Hummus Bowl

Packed with protein-rich chickpeas, creamy avocado, and crunchy vegetables, this dish is as satisfying as it is nutritious. The sweet and savoury combination of roasted sweet potato, red cabbage, and a hint of chili adds a burst of flavour to the creamy hummus base. This bowl is perfect for a light lunch, a hearty dinner, or a healthy snack.
Ingredients and Method
Ingredients
- For the hummus:
- 1 cup cooked chickpeas
- 3 tbsp tahini
- 2 tbsp lemon juice
- 2 tbsp olive oil
- 2 cloves garlic (minced)
- 1/4 tsp ground cumin
- For the toppings:
- 1 medium sweet potato (small cubes)
- 1/2 avocado (sliced)
- 1/4 red cabbage (shredded)
- 1 carrot (shredded)
- Handful dried chilli flakes
Method
- Prepare the sweet potato: Preheat oven to 400°F (200°C). Toss sweet potato cubes with a little olive oil, salt, and pepper. Roast for 20-25 minutes until tender.
- Make the hummus: In a food processor or blender, combine 1/2 cup of chickpeas, tahini, lemon juice, olive oil, garlic, cumin, paprika, salt, and pepper. Blend until smooth. Adjust seasonings to taste.
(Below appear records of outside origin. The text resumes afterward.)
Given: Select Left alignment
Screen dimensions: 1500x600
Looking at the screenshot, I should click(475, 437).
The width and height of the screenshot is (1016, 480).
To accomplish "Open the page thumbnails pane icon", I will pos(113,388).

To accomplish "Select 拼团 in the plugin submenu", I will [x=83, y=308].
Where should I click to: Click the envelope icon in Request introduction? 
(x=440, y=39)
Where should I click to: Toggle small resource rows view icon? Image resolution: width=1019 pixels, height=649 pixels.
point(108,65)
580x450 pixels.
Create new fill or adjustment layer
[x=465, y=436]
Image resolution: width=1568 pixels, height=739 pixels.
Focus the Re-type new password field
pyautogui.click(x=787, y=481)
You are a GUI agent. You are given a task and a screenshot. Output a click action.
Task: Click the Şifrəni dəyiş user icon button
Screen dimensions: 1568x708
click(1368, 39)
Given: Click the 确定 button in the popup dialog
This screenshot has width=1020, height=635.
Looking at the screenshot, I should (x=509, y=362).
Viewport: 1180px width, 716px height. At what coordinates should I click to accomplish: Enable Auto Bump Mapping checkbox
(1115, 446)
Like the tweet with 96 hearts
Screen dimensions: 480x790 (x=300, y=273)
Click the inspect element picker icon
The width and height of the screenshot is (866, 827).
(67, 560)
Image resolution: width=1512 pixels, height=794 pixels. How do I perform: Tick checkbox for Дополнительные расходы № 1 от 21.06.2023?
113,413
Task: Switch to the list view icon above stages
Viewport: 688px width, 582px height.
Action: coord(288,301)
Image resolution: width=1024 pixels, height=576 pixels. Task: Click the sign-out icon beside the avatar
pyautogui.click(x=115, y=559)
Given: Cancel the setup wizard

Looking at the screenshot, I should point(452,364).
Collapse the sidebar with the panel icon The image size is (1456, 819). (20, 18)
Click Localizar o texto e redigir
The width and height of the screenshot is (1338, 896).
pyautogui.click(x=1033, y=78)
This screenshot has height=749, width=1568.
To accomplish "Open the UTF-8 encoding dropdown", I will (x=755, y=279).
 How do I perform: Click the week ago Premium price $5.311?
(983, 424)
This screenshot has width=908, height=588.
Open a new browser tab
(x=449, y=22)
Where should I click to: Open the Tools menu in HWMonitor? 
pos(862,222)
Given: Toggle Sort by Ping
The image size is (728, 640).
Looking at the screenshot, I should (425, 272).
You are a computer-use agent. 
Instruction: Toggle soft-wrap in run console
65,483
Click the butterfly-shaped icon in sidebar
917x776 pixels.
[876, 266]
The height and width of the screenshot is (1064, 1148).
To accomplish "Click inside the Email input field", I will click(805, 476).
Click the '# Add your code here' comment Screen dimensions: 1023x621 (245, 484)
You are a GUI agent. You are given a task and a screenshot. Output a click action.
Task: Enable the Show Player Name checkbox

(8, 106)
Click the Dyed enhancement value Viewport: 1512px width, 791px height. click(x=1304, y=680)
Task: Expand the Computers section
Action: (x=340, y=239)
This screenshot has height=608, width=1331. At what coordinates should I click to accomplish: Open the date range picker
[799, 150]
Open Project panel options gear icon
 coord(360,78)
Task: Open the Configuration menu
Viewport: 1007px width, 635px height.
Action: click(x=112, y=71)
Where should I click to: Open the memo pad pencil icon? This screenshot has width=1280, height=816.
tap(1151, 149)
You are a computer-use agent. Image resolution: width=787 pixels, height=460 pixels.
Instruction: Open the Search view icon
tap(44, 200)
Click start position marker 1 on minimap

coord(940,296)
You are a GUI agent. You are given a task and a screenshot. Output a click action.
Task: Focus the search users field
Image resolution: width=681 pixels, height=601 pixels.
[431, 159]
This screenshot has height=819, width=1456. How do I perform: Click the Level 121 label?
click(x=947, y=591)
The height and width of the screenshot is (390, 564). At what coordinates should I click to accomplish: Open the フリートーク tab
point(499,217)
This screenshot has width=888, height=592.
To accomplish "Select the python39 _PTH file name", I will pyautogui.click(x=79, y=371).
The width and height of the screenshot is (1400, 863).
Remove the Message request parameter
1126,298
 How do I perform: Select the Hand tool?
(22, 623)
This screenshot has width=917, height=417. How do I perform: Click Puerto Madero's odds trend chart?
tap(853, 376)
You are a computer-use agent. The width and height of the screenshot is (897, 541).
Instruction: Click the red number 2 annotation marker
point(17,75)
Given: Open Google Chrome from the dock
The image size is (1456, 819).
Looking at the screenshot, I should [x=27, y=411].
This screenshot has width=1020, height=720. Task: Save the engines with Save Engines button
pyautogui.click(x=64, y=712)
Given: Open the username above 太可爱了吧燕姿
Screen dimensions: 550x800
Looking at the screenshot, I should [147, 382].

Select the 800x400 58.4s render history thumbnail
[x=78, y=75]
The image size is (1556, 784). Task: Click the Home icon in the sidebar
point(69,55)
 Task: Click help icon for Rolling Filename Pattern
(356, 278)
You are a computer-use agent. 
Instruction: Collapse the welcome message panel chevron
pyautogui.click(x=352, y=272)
- Assemble the bowl: Spoon hummus into a bowl. Top with roasted sweet potato cubes, sliced avocado, shredded red cabbage, shredded carrots and chickpeas.
- Finish: Sprinkle with chilli flakes to taste.
- Optional: For extra flavor, you can add a drizzle of olive oil and a squeeze of fresh lemon juice to the finished bowl.